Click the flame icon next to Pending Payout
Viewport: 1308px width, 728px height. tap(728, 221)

-=-=-=-=-

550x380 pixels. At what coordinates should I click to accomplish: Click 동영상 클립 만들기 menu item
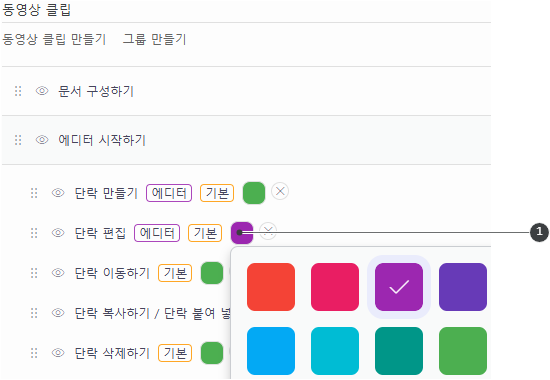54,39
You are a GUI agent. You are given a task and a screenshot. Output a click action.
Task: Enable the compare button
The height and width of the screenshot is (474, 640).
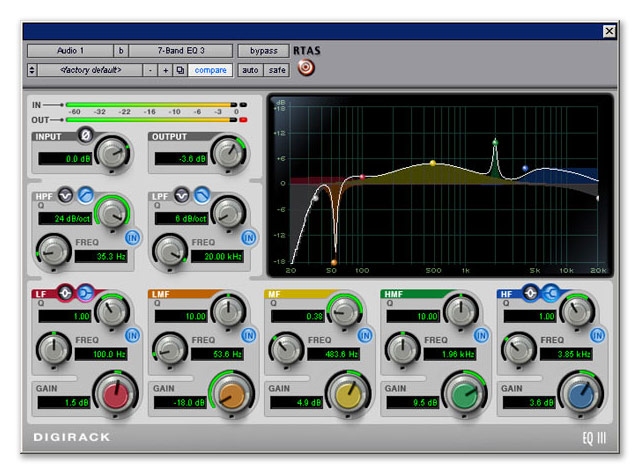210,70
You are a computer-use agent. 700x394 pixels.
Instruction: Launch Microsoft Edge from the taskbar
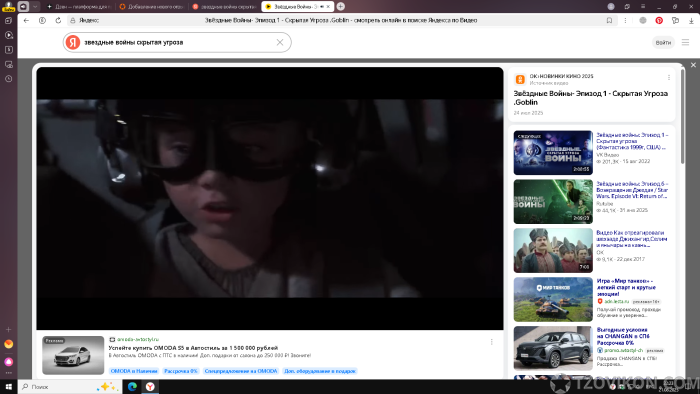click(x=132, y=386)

-=-=-=-=-

**WHAT THE TASK ASKS**
Within the records, how many lines carry the word "agent"? Reply with the figure alone.

**TASK OUTPUT**
2